→ Quoted text:
### remember github cannot commit files larger than 100mb so always create and  use the git ignore  format.

### Install or Import necessary libraries

In [1]:
# Install or Import necessary libraries
from pyspark.sql import SparkSession
from pyspark.sql.functions import monotonically_increasing_id 
import pandas as pd
from datetime import datetime, timedelta
from sqlalchemy import create_engine
import sqlite3
import psycopg2
from dotenv import load_dotenv
import os

In [2]:
## set jave home to avoid java running with the previous version
os.environ['JAVA_HOME'] = r'C:\Program Files\Java\jdk-1.8'

In [3]:
# initialize my spark seesion
spark = SparkSession.builder\
        .appName("Globus bank Etl ")\
        .config("spark.jars", "postgresql-42.7.4.jar")\
        .getOrCreate()

→ Records supplied:
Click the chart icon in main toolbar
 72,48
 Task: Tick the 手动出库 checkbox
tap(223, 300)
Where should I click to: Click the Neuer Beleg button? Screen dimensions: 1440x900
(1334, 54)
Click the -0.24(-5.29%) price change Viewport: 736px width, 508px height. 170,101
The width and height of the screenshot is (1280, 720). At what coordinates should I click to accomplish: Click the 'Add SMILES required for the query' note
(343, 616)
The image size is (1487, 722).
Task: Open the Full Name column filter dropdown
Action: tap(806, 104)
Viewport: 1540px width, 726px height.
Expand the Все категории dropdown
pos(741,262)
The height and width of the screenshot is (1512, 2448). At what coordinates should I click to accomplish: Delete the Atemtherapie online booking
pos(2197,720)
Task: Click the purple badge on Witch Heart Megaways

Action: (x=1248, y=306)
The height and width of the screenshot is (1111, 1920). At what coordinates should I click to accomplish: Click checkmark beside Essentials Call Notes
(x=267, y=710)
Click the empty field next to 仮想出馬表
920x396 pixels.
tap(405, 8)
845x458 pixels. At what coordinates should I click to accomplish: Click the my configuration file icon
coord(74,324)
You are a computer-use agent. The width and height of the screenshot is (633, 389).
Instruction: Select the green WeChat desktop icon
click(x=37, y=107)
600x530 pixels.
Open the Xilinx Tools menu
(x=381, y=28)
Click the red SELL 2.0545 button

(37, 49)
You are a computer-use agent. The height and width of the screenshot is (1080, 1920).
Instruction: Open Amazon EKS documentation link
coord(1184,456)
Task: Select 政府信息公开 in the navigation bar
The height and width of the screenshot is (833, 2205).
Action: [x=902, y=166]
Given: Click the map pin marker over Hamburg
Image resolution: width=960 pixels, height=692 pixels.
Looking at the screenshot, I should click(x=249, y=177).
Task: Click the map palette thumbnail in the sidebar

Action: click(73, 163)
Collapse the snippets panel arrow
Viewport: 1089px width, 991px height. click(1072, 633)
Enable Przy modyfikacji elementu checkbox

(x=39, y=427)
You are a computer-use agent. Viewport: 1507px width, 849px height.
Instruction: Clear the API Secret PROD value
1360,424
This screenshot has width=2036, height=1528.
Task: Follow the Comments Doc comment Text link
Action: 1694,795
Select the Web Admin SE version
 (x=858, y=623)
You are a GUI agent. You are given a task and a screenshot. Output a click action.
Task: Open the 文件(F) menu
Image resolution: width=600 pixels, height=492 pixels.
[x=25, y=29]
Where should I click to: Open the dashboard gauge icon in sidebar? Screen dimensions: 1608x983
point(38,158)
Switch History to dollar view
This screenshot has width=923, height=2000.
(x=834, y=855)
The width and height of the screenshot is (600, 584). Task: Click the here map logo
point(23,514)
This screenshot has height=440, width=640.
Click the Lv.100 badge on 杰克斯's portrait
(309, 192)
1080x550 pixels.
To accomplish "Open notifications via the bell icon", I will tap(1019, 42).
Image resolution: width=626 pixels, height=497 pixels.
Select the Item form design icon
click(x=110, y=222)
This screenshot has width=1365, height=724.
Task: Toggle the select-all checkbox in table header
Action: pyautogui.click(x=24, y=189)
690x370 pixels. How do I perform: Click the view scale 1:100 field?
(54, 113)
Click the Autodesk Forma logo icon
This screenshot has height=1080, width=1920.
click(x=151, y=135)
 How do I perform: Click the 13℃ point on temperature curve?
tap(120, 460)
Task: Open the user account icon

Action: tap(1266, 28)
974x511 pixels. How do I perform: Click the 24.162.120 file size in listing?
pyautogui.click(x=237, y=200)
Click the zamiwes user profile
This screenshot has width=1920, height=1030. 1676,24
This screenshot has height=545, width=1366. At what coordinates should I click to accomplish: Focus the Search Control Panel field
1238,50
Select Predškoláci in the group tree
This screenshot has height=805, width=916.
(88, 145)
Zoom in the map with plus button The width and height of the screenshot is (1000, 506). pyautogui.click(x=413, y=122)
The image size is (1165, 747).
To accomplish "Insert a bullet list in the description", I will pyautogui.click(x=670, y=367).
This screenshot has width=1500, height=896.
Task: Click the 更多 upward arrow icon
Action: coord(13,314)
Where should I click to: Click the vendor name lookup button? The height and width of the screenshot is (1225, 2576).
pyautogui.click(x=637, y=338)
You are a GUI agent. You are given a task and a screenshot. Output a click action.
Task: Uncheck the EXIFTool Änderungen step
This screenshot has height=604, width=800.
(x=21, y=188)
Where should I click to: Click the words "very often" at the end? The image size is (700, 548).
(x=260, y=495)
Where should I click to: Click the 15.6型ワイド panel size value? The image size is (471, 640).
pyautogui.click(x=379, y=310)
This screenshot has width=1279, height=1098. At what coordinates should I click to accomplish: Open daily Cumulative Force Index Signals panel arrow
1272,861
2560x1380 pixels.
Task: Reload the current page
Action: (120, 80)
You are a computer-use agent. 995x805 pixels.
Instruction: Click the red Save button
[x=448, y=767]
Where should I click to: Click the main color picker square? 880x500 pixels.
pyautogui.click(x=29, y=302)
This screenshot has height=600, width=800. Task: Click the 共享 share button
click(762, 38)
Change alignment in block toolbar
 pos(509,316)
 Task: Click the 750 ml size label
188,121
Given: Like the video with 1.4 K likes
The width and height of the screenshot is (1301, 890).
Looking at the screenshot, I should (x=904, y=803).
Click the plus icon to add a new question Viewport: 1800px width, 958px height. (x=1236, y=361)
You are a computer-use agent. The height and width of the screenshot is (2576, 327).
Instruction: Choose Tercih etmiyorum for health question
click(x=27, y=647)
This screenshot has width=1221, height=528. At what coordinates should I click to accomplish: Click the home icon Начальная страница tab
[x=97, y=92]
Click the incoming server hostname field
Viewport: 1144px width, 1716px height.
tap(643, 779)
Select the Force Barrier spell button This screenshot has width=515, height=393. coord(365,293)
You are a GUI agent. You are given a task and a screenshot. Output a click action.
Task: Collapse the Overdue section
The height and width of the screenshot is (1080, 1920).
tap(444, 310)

→ Required actions:
**1)** Answer these questions using the notebook text about the Spark ETL setup, giving each answer on its own line marked with the same letter:
(a) What size limit for committing files to GitHub does it mention?
(b) What path is JAVA_HOME set to?
(c) What app name is given to the Spark session?
**2)** List every name that the notebook text about the Spark ETL setup imports through a "from ... import" line.

→ Solutions to the problems:
**1)**
(a) 100mb
(b) C:\Program Files\Java\jdk-1.8
(c) Globus bank Etl

**2)**
SparkSession
monotonically_increasing_id
datetime
timedelta
create_engine
load_dotenv